The quality of our design whether our blinds, wallpapers or furnishings. The design is the central thing allied to the high-quality team we have in place. We all trust each other and have a good working relationship but the design always comes first.
We simply love design and print. We work on new content all of the time as well as nurturing artists and developing the new and exciting connections that this gives us.
Where do you get your inspiration from?
Our design inspiration comes from the artists that we work with and the trends we see. We need to make money so we look at what is trending. For example, trends that are big at the moment are botanical designs. So we bring a lot of these designs into play. As well as our need to be on trend (because commercially this is sensible) we also like to push boundaries.
Give me an example of where you have pushed boundaries?
A couple of years ago we designed digitally printed concrete wallcoverings which people loved. This year we have designed a newer version with flowers which are faded into the concrete. This was a huge hit at Decorex (a show in the UK) and we already have some big orders for it and this is an example of why pushing the boundaries and getting noticed is really important.
But we work on a tight brief with customers who have very clear creative boundaries. For example, at the moment, we have several hotels we are working with and they will tell us what they want, the theme, Radisson Red or blue and we can work within their framework. Very rarely do we get people asking us to just print their artwork. Projects require creativity and adaptability. So, we offer either bespoke design or access to a wide range of designs available from our collections.
What kind of people tend to be your customers?
A lot are interior designers who specialise at what they are good at. They trust us at what we are good at and will ask us to get involved and collaborate.
What our customers want are our ideas. This is a crucial element to what they are looking for from us. Not just to choose a standard stock. My team has become very good at this, they can read the vibe and the process, and by doing they give the customers a great solution.
So being global is really important?
Yes whilst the local market is important, we rarely get people walk in off the street so a global customer base is really important. I have been doing a lot of traveling to represent our brand overseas and we are confident and able to supply and deliver the right design on many different surfaces. We can do splash-backs, vinyl covering, furnishings and wallcoverings in a lot of countries. Virtually any surface print is possible. The business works because we are surface designers and we're not trying to be anything else. The content we have is fantastic and our designers are really committed to doing their best.
How important is HP?
For me, the reason we use Latex is that it is environmentally friendly. We work in the same room as our machines and it is safe to do so. The print production is fantastic and our relationship with HP is a strong one and they help us network and solve problems internationally.
The key reason why HP is a great partner is that they are the guerrilla in the room, they have the scale and the monopoly and one of the founding fathers of Silicon Valley.

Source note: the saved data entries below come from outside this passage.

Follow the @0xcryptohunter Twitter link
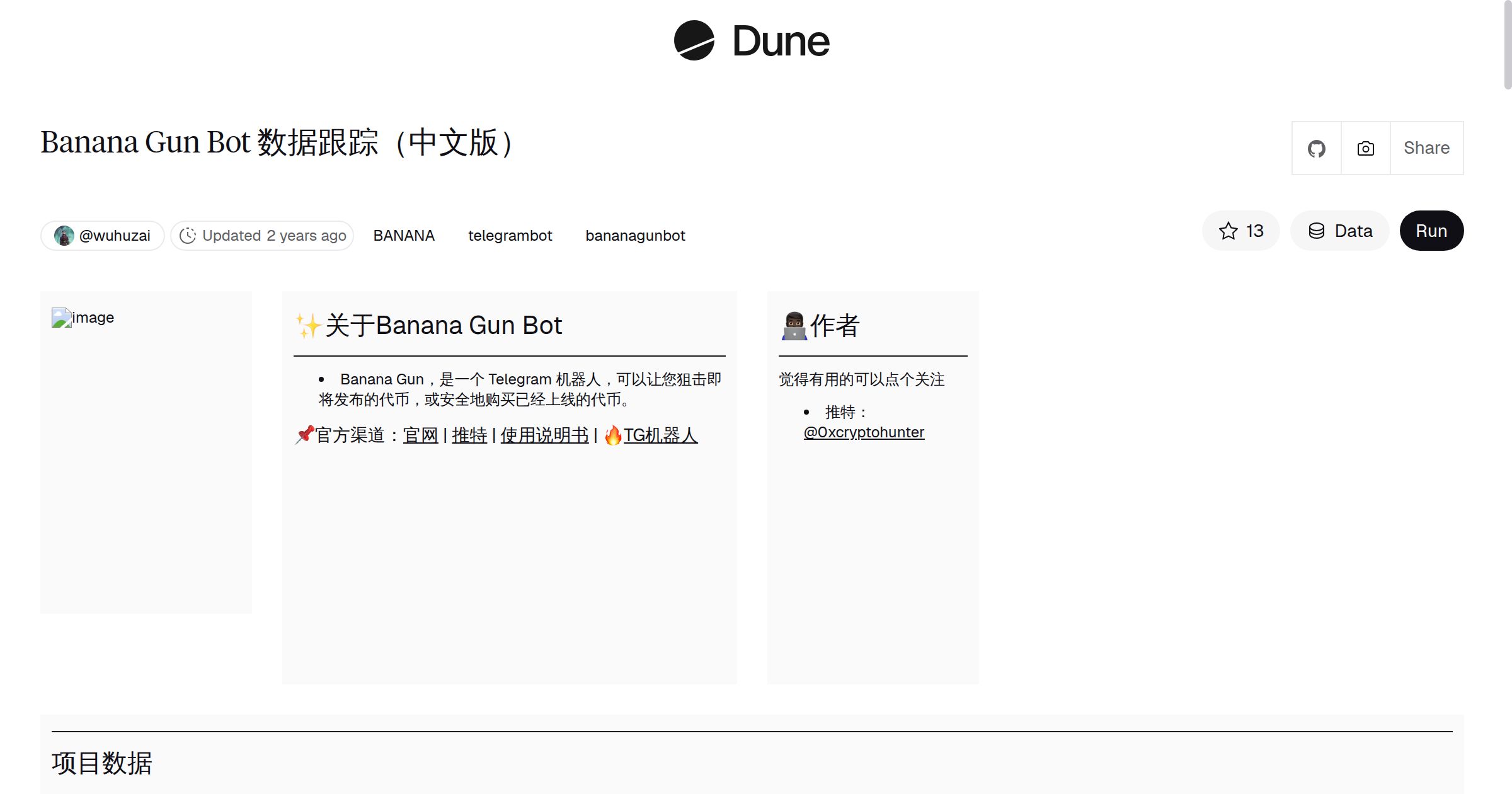Screen dimensions: 1512x794 point(864,432)
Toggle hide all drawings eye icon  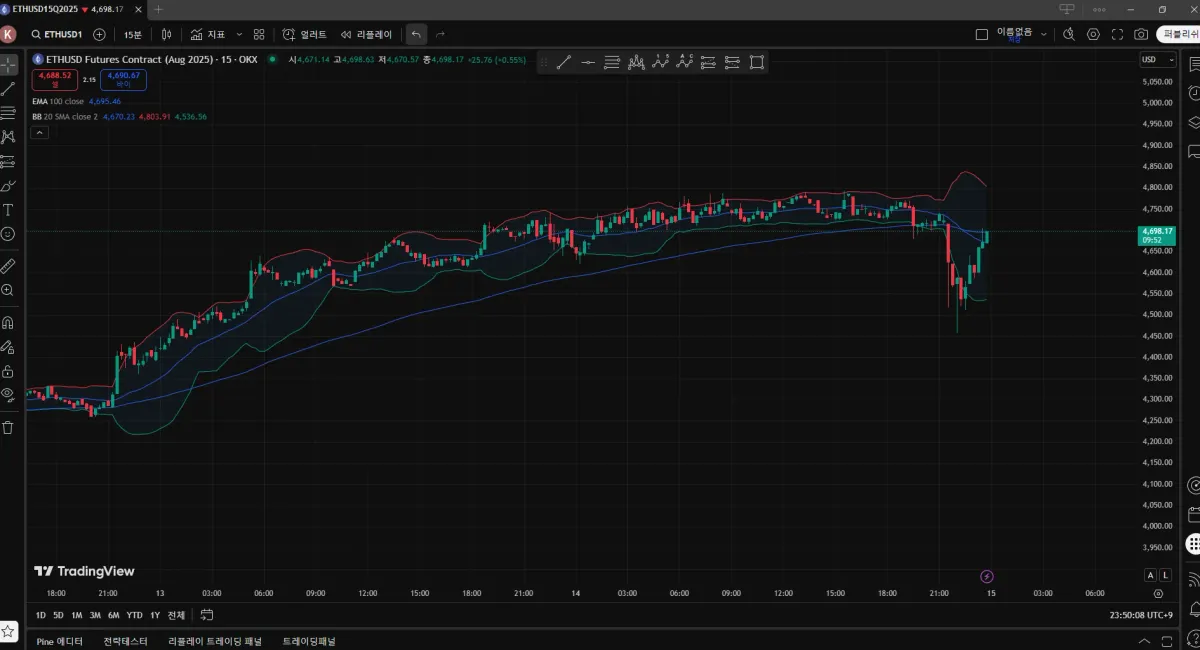click(8, 394)
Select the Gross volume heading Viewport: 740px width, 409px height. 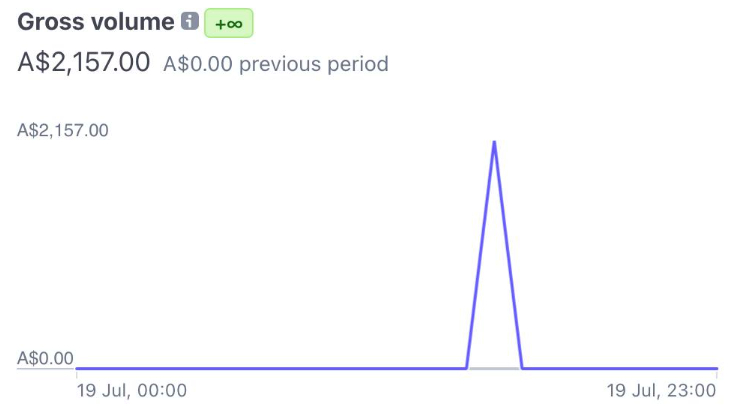[x=96, y=22]
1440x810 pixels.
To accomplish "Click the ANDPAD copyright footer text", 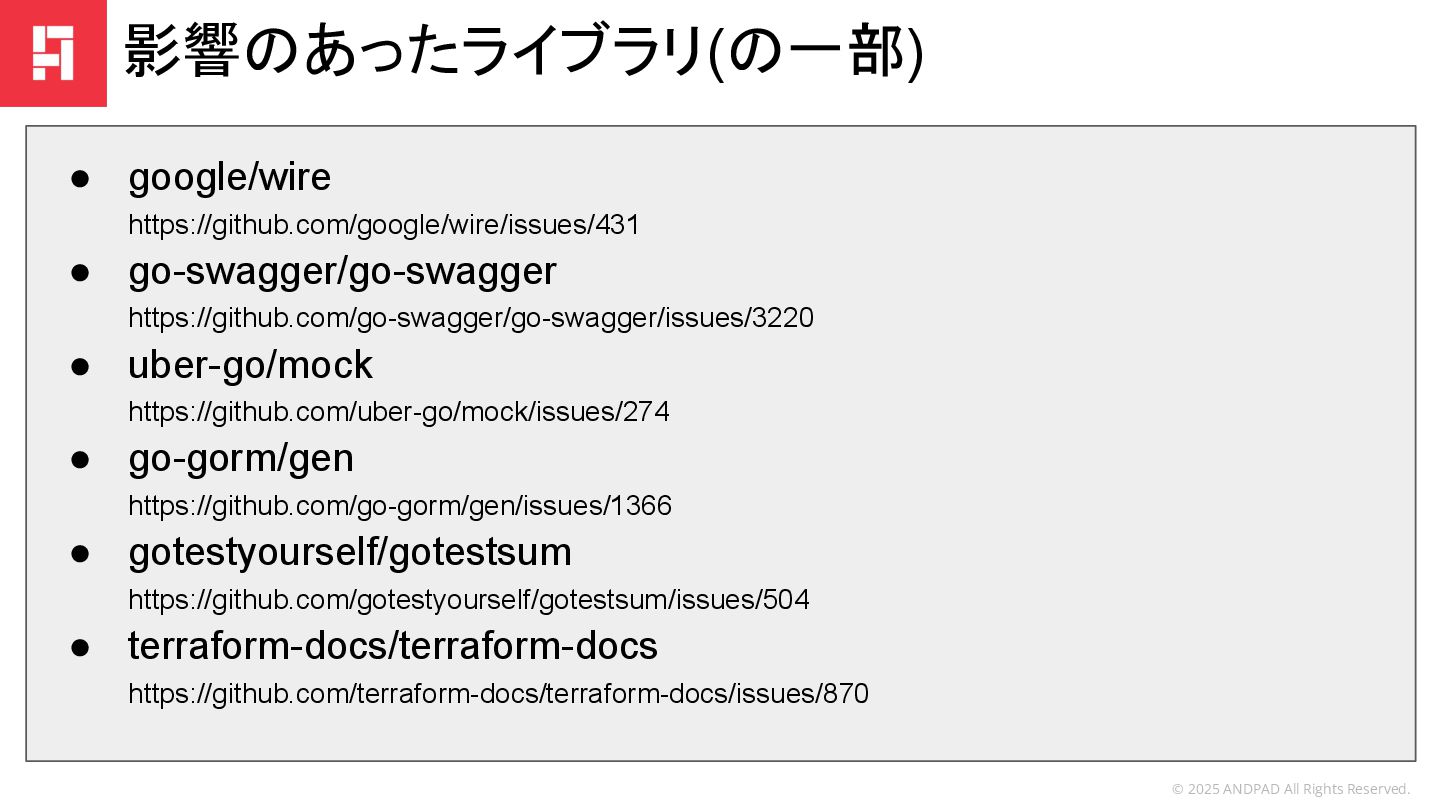I will tap(1290, 789).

They are really nurturing their machines, and they have been supportive of us. We are fortunate to have a good relationship with the people at HP, they have an amazing team, and are all smart, good people.
But this strong partnership and being able to tap into this network doesn't necessarily mean we can't go somewhere else to work with other technology – but right now we are happy.
What is the secret of your success?
In one word, passion. We all love what we do, so being successful really is a by-product of this.
What about the future?
We want to expand into the US market in 2019. We have an association with a company there and I think we could be a great success there. But also we want to develop and nurture our international base and be able to have a consistent foreign income and see where it goes. I don't have a set financial goal. We love what we do we want to develop this, we all love it. I am like a wild animal, digital technology has let me off the leash and frankly, I like being out there and this I doubt will ever change.